5.08.025

I think a cool idea for a TV show set in Chicago would be to have a character who just stays in one apartment and every episode the neighborhood is completely different. Like they go outside and some things look familiar but the locals are speaking a new language and there’s a whole new dynamic and style to everything.
That’s how it felt from 1999-2015 anyway, wherever I lived or worked in that city. Since then I’ve been a lot of places and what they all have in common is that everything feels always in flux.

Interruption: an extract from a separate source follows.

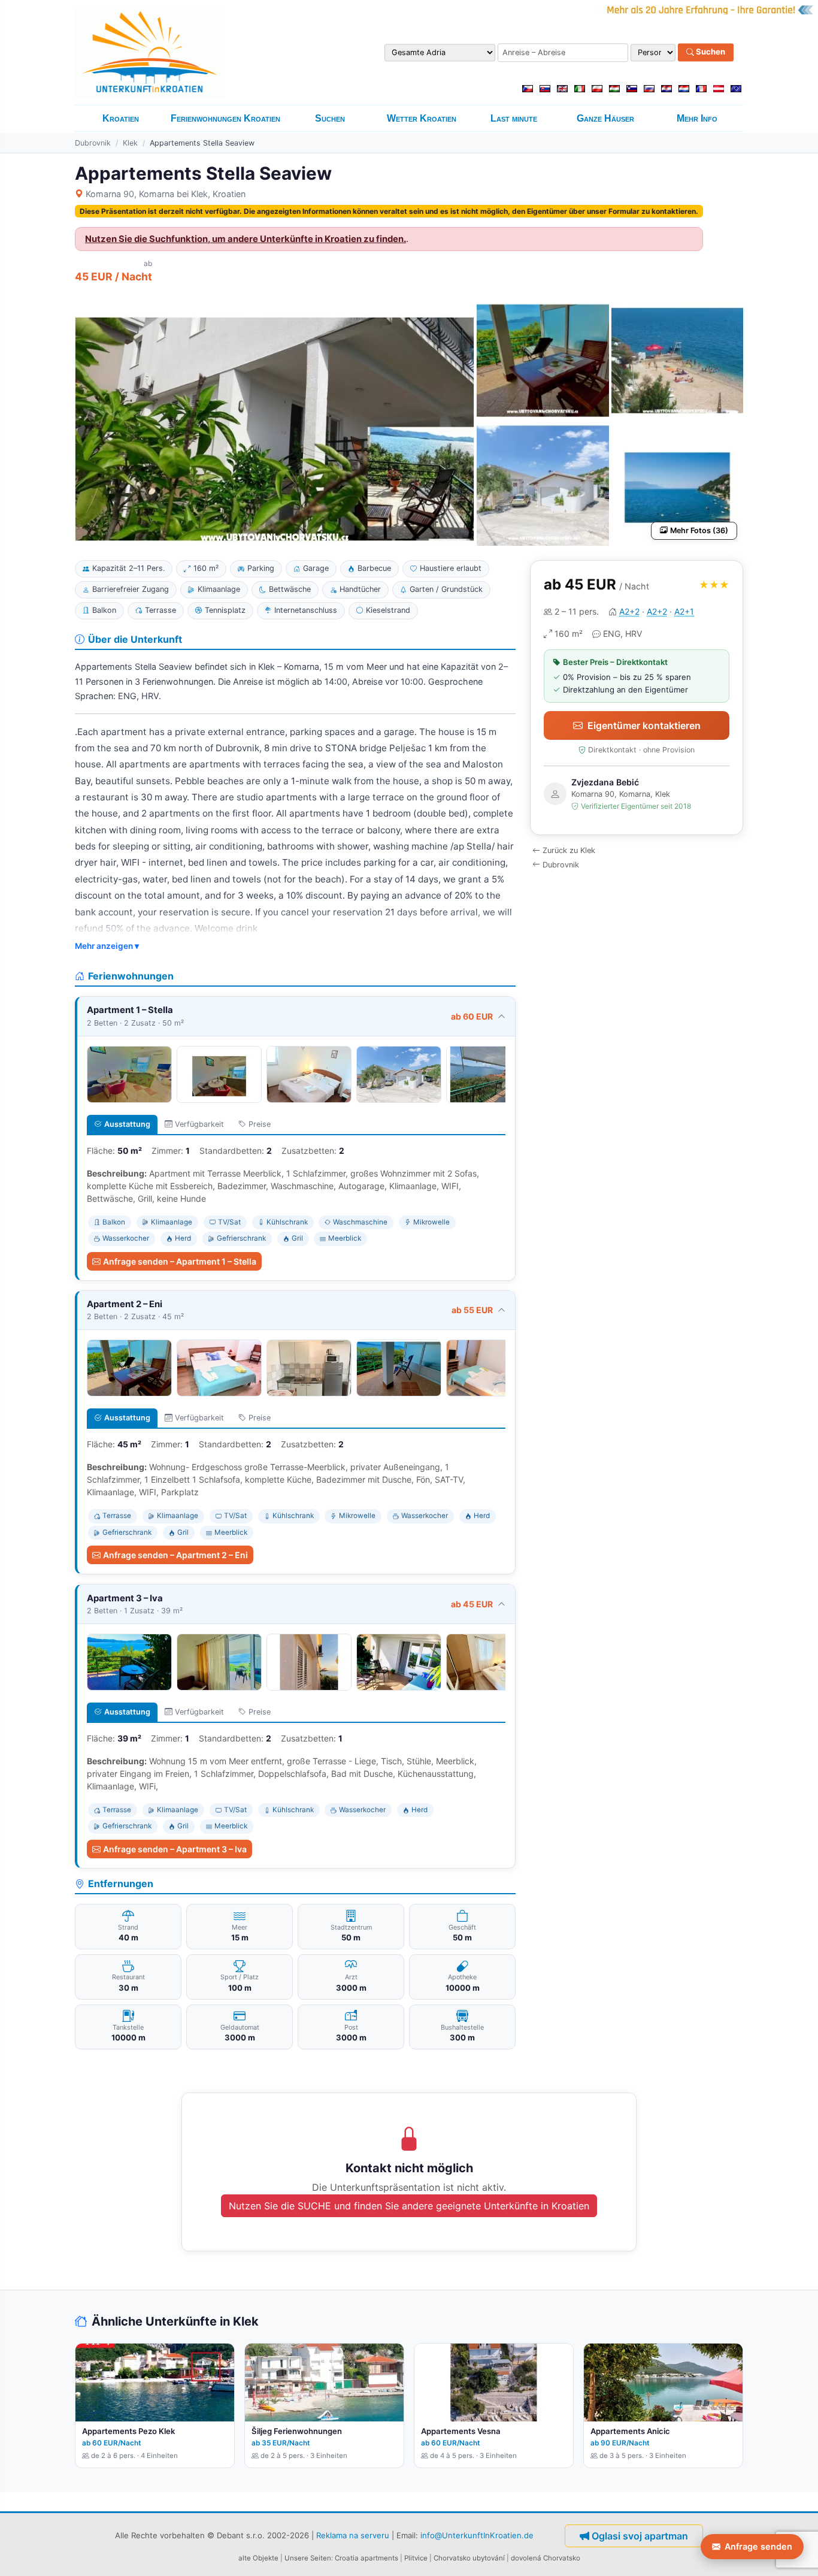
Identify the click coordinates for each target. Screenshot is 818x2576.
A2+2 (629, 611)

Wherever I show up the locals are all, hey you should've been here two weeks ago when it was authentic and we all had needles sticking out of our shoes. Then they charge me $90 for a coffee and tell me I’m ruining their neighborhood. If I protest that I’ve never had money and I didn’t know where else to go they tell me I should have stayed home. Then I get called a carpetbagger and I remind them that unless they can trace their lineage back to the fucking Clovis their people came here from somewhere too and now the air is bad and it's time to pack my bags again.
If you want to avoid criticism, you stay in the exact spot where you were born. I could return to Alma, Michigan, roll out a sleeping bag in the neonatal unit, bug a nurse for the wi-fi password and I bet even then someone would have a problem with that.
Anyway nobody in Montreal gives me shit for being here. At least to my face or slowly enough that I understand.